<<<<
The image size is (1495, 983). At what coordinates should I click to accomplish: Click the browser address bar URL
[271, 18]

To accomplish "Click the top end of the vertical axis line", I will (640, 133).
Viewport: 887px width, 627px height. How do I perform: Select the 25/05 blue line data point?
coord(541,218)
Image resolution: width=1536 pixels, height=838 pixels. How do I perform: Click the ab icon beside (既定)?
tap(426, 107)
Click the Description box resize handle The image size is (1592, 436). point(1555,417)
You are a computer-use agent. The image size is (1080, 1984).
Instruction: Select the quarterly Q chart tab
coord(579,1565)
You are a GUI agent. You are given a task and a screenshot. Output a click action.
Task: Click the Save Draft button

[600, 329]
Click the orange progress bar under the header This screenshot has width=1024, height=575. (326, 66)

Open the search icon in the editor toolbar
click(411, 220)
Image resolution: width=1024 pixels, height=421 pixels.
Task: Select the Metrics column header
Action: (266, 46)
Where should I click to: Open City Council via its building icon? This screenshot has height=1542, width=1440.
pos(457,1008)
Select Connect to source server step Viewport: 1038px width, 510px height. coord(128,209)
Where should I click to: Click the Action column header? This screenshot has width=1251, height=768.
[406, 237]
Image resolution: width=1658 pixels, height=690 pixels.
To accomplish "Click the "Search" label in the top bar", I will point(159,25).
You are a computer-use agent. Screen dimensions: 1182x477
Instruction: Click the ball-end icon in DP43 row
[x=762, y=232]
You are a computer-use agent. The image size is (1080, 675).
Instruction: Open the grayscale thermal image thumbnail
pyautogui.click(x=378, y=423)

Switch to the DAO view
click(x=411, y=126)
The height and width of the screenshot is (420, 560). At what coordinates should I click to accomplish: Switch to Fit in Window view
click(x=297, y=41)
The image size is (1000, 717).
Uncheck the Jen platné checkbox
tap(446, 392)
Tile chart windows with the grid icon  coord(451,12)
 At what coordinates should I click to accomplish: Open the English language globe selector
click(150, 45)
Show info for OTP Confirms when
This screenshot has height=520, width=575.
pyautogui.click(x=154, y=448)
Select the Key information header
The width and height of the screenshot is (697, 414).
>>>>
*Task to complete*
Copy range, inclusive: the line holding "The height and" to the line holding "Tile chart windows". Reproduce exactly those lines of the records above and no others.

*Task solution*
The height and width of the screenshot is (420, 560). At what coordinates should I click to accomplish: Switch to Fit in Window view
click(x=297, y=41)
The image size is (1000, 717).
Uncheck the Jen platné checkbox
tap(446, 392)
Tile chart windows with the grid icon  coord(451,12)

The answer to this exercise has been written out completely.